La tour forte, dont la raison d’être est déjà été remise en question par la dématérialisation progressive des titres, est démolie, remplacée par un jardin intérieur. Des niveaux de parking sont créés, la structure et les façades en pierre de taille sont conservées, logements et commerces prennent place. Le 112, avenue Kléber est intronisé comme étant le premier centre d’affaires de Paris. L’opération reçoit en 1992, à l’occasion du célèbre Marché international des professionnels de l’immobilier (Mipim), le prix de la qualité architecturale, de l’innovation technique de construction ou de rénovation.
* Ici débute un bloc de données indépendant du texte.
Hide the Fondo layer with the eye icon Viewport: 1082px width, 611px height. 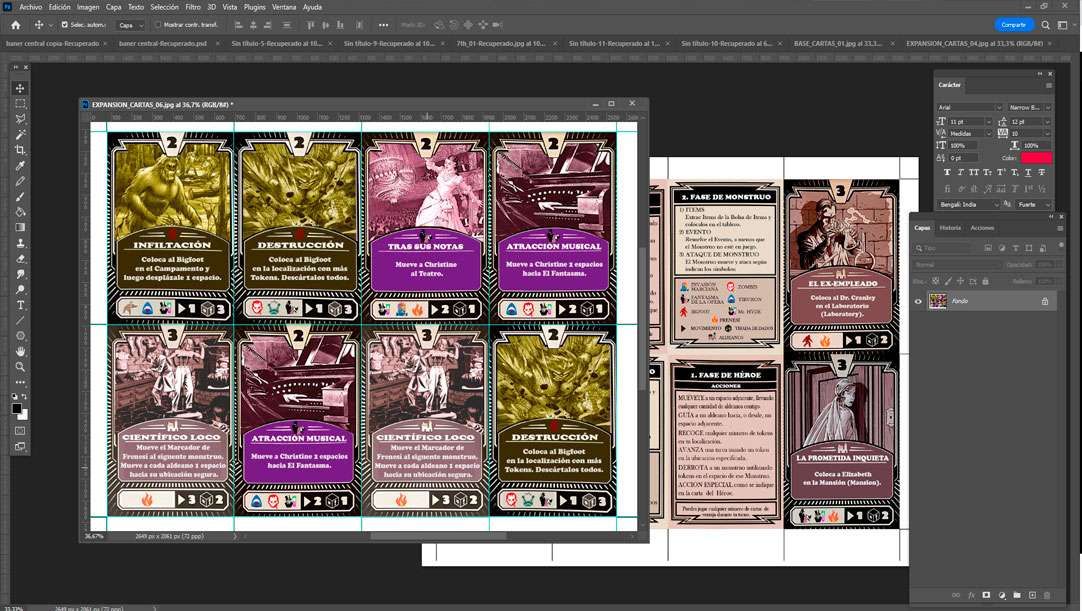[919, 301]
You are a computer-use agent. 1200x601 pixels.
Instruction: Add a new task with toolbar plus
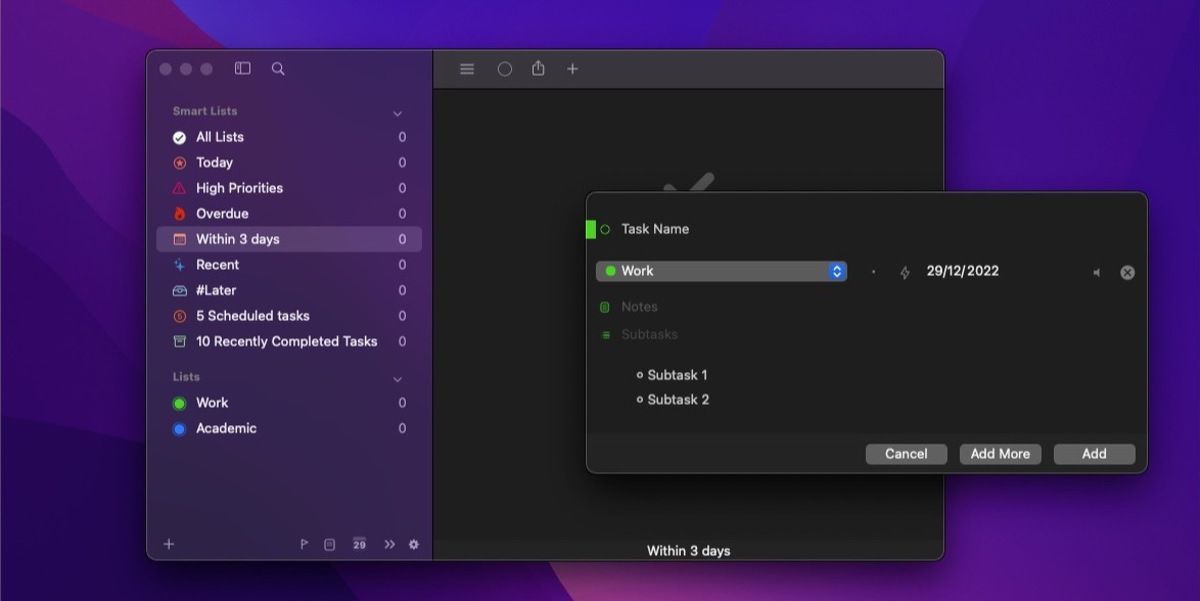(572, 69)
Mais elle défraie aussi la chronique, glisse Ingrid Nappi-Choulet.
Compenser la perte de logements
« Lancée en pleine euphorie immobilière des années 1980, l’opération est livrée en 1991, alors que le marché entre en pleine récession. Les loyers sont alors les plus élevés de la capitale, entre 4800 et 5000 francs (HT, HC). » Par ailleurs, les encours des crédits bancaires accordés aux professionnels du secteur ont quasiment triplé sur les trois années 1988-1990. « En 1992, l’encours total est estimé à 328 milliards de francs [50 milliards d’euros], 40 % des crédits sont considérés comme des créances douteuses. »

Le hall de l’immeuble plus que centenaire, classe et feutré, donne sur un jardin intérieur. (©JB/actu Paris)
Enfin, la restructuration a reposé sur la destruction d’une partie des logements utilisés par la Société générale pour ses salariés. Pour compenser la perte de logements qui ont connu un changement d’usage, la Sogeprom, la filière immobilière de la banque, est contrainte à acquérir sept immeubles dans Paris pour les transformer en logements, puis les revendre à la découpe.
Un nouveau tournant intervient en 2003, lorsque le centre d’affaires est racheté par l’investisseur allemand Difa (futur Union Investment), déjà propriétaire du centre d’affaires Paris-Victoire, dans le 9e arrondissement. Vingt ans plus tard, le prestigieux immeuble de l’avenue Kléber bat pavillon américain. La finalisation de la transaction doit intervenir au quatrième trimestre 2025.